Your friendship should stay the primary relationship to properly succeed as a FWB. Friends don’t buy each other bouquets of flowers but they do cat sit while you’re away. Keep the romance limited and just be naked friends.
Be Upfront about It
“It’s important to have a clear understanding by both individuals,” says my friend Kyle. You both have to acknowledge the casual nature of this relationship which may mean making a flow chart of what you both expect and want.
Skip the Subtext
If one of you has feelings or develops them, this isn’t going to work. If that is the case with you or you think it might be the case with your feel-good friend, you need to address it, like friends do. This rule goes for naked time too.
Consider This a Field Trip
This is your opportunity to experiment and discuss sex with a person you already trust, so take advantage of that and get feedback on contraception, kinks, emotional boundaries, and anything you might want to experiment with.
Keep it Breezy
The most successful FWB are typically when there’s no pressure or obligation of fidelity. “Jealousy cannot be a part of it and be honest if you develop feelings,” says one of my guy friends who’s had a high rate of successful FWB relationships.
A no pressure relationship doesn’t mean you get to be rude. Standing someone up or not responding to texts will make any person, friend or more, annoyed. “Though you may never fall for them, you must stay respectful,” says my single friend Kyle.
Pick a Non-Best Friend
The benefit to this kind of relationship is that you already trust them, but picking a best friend can get sticky quickly.
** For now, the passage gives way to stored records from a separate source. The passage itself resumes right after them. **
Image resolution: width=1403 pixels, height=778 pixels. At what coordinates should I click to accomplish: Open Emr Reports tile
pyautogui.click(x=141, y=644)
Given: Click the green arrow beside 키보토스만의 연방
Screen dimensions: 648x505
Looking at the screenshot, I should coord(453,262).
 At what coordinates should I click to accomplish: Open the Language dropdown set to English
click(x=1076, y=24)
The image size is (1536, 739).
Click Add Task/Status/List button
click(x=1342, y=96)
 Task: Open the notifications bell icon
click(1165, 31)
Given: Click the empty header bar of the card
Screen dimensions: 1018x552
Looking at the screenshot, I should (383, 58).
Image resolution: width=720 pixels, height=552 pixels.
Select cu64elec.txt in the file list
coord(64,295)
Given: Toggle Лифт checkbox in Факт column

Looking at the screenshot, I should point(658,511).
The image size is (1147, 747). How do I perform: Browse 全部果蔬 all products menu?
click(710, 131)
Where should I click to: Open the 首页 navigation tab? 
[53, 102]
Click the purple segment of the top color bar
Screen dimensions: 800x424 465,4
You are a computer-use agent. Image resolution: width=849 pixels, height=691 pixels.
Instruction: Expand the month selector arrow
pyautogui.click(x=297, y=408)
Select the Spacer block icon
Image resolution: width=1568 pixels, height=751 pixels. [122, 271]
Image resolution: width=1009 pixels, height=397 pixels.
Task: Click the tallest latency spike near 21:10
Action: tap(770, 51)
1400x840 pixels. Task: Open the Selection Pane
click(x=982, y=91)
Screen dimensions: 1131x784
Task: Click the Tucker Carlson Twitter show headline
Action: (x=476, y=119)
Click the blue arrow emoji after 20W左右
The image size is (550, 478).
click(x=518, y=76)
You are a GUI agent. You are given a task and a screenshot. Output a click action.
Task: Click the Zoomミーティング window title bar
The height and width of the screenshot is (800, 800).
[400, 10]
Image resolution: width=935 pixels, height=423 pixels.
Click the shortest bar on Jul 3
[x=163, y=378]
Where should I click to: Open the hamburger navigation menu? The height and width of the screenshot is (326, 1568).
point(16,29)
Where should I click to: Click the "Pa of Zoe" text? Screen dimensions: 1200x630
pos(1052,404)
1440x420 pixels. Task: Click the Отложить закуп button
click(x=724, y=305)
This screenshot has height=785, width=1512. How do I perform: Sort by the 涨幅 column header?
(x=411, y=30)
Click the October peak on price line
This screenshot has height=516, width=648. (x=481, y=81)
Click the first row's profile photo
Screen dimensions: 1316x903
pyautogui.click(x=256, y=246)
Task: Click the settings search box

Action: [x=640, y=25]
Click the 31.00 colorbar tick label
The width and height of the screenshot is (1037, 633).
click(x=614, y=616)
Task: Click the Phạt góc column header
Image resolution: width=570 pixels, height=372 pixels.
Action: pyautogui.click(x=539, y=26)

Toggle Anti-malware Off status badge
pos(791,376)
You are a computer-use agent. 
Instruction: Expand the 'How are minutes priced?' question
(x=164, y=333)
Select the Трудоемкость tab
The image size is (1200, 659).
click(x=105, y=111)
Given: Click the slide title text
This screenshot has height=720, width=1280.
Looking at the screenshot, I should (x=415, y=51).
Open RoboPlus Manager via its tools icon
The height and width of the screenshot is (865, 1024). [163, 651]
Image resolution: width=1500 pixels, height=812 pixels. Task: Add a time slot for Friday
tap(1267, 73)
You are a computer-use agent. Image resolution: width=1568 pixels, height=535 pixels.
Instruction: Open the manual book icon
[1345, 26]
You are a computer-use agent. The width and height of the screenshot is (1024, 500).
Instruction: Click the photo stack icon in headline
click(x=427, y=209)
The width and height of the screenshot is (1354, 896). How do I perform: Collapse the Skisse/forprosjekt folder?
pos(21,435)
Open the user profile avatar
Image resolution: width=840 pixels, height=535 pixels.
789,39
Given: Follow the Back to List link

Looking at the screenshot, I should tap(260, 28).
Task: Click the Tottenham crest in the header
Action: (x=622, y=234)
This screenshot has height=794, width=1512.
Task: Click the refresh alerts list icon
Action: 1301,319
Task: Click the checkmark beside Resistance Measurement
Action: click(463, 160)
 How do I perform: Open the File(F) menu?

If you picture a potential FWB in your wedding party, then casual isn’t in your wheelhouse. Go for the friend who you won’t think about daily and who’s opinion on your life matters on a surface level. They’ll be perfect!
Adult sleepovers are great, and morning-after brunch is the best meal of the week, but that’s about the max amount of time you should spend at your FWB’s house. All-weekend benders aren’t casual.
Keep It Quiet
Being public about your FWB can illicit way too many opinions from mutual friends. This is a behind closed doors, need-to-know basis kind of fling. If you need to analyze the FWB situation, maybe it’s not for you — but you can tell your best friend of course.
Be Willing to Walk Away
Rule of thumb: three consecutive “not tonight” texts and it’s over. No drama and no break up malarky! Because you’re friends you can still see each other but inevitably your liaison will become a pleasant memory. And that’s okay.